My wife, Kristen and I had a huge fight one weekend. I can't remember exactly what started it, only that it was all her fault. I stormed out in a rage and checked in to a hotel for two days. Neither of us spoke and in the loneliness of my cheap room, I thought out the facts of my case. In a commonsense arrangement of the details, I'd easily win this argument. Then again, I could win the fight and still lose Kristen.
I felt like an asshole. I'd allowed things to go too far and now the only woman who accepted me for exactly who I am might disappear from my life.
Using my cell phone, I carefully worded my e-mail and chose the subject title: "I am an asshole."
The body of my message I edited several times, but finally went with its original draft for being the most heartfelt:
Kris,
I made a horrible mistake the other night and hurt you. Worse yet, I betrayed
your trust. My only defense is my foolish tendency to let my penis do my
thinking for me. I can only ask your forgiveness and promise to use my every
effort do better by you. I know what we have, and that I could look forever and
never find anyone that comes close to what I've found in you.
Codie
In the end, winning didn't matter. Patching things up was what counted, and if it meant I admitted I was wrong, when I clearly wasn't, that was a small price to pay.
I waited nervously in a crappy restaurant, hoping she'd reply. Her reply simply said, "I'm sorry, too. Get your ass back home. I'll make things up to you."
A half-hour later, Kristen stood in front of me in a one-piece black satin slip and the scent of sweet perfume. Her blond hair was swept up, and she looked as nervous as I was. Her hands kept trying to find the right gesture. We embraced and kissed passionately. A jolt of electricity passed between us as if it was our first kiss. We laughed uncomfortably when we stopped holding each other.

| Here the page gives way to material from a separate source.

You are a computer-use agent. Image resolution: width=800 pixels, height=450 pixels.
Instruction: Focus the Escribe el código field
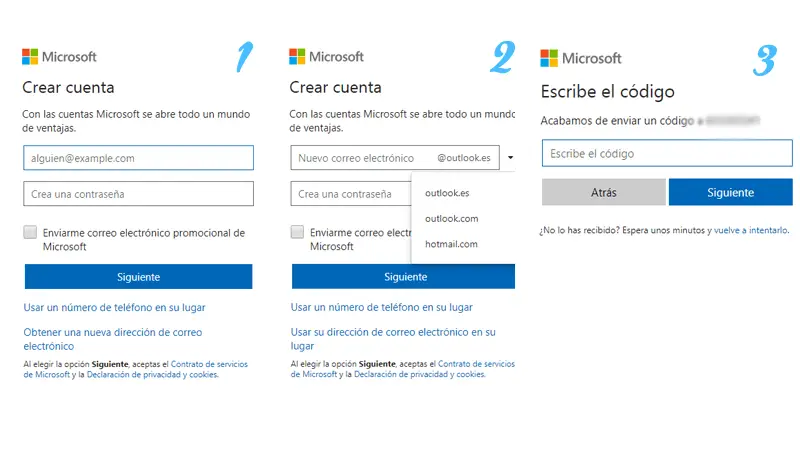click(x=666, y=153)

"You look incredible," I said as I stepped back drinking her in. It wasn't entirely true. Her eyes were bloodshot red, and she wore more makeup that I'd seen on her before. She'd obviously been crying.
She flashed a lopsided smile at me, appreciating the white lie. "You look like crap, too. I haven't slept much, either."
I wanted to sweep her up and take her to the bedroom right then, but she led me to the sofa.
"I know I was responsible for what happened. Somehow I was testing you or trying to push you away; I don't know which, myself. I guess I wanted you to be my hero again, but this time, rescue me from myself. Fucked up, isn't it?"
My hand traveled to her back, and I stroked her through the smooth material. She was trembling. "I don't care how fucked up it is. Give me a few directions now and again, and I'll do the best I can. I'm kind of dense sometimes."
"It's just that I want you to think of me as something other than what my past has shown."
"We both have a past," I said and kissed her again. As I hugged her I noticed a small bruise on her knee. She winced when I touched it.
"I fell on the staircase last night. Distracted. I'm damaged goods. Can you live with it?"
The double meaning wasn't lost on me, even as dense as I can be. "We'll both heal and do better in the future." No more needed to be said.
"Well, what are you waiting for? You were going to sweep me up, carry me off and fuck the daylights out of me."
A moment later she was cradled in my arms. Her legs dangled to the side as we made our way to bed. "Oh, and I'm going to do a few things to you too," she laughed.